» **Exercise description**: Copy out the part of the listing that starts with the line containing "The height and" and ends with the line containing "Looking at the", keeping every line the same and leaving out the pictures.

» **Data provided**:
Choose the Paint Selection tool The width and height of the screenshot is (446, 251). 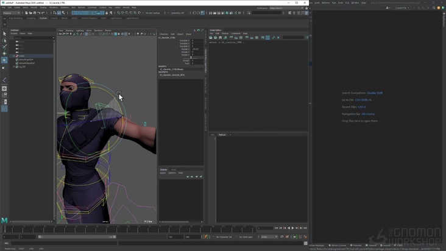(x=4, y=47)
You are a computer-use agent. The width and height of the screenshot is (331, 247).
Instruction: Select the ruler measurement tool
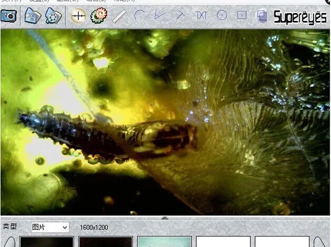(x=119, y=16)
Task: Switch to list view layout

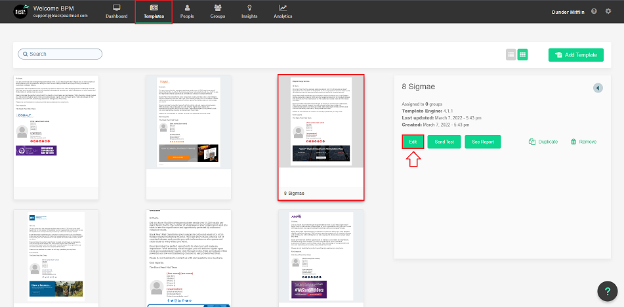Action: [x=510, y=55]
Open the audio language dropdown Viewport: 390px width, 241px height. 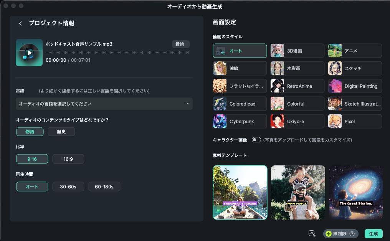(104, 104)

==

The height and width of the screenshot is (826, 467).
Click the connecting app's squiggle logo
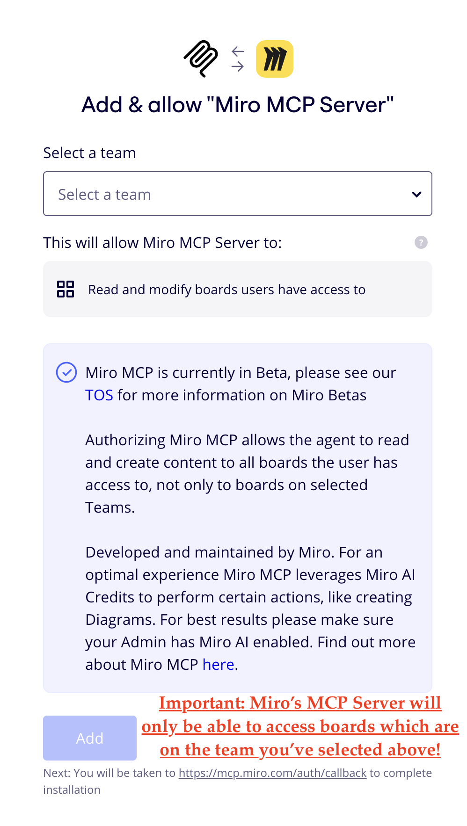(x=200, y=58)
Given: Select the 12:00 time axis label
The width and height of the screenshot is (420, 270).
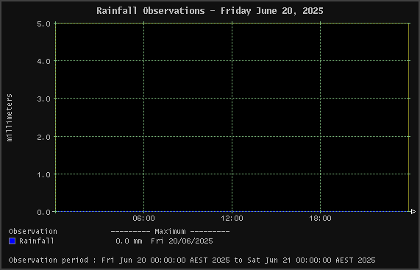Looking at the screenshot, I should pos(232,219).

---

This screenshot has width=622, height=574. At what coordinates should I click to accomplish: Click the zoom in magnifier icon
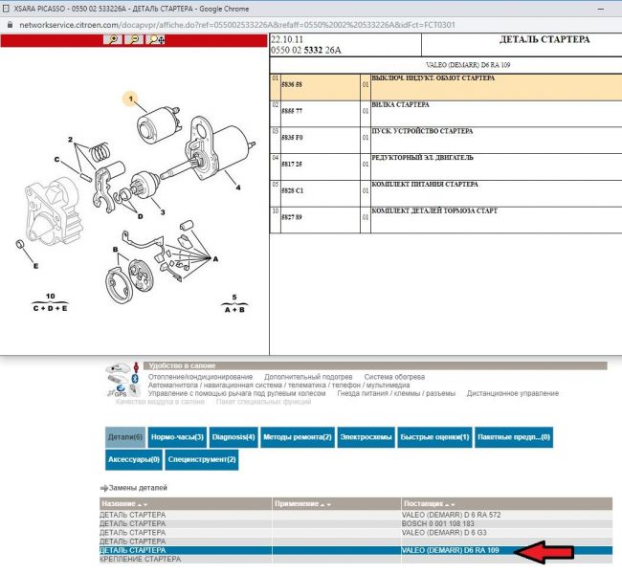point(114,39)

» **Written answer**:
The height and width of the screenshot is (826, 467).
Click the connecting app's squiggle logo
(x=200, y=58)
Given: Select the 12:00 time axis label
The width and height of the screenshot is (420, 270).
Looking at the screenshot, I should pos(232,219).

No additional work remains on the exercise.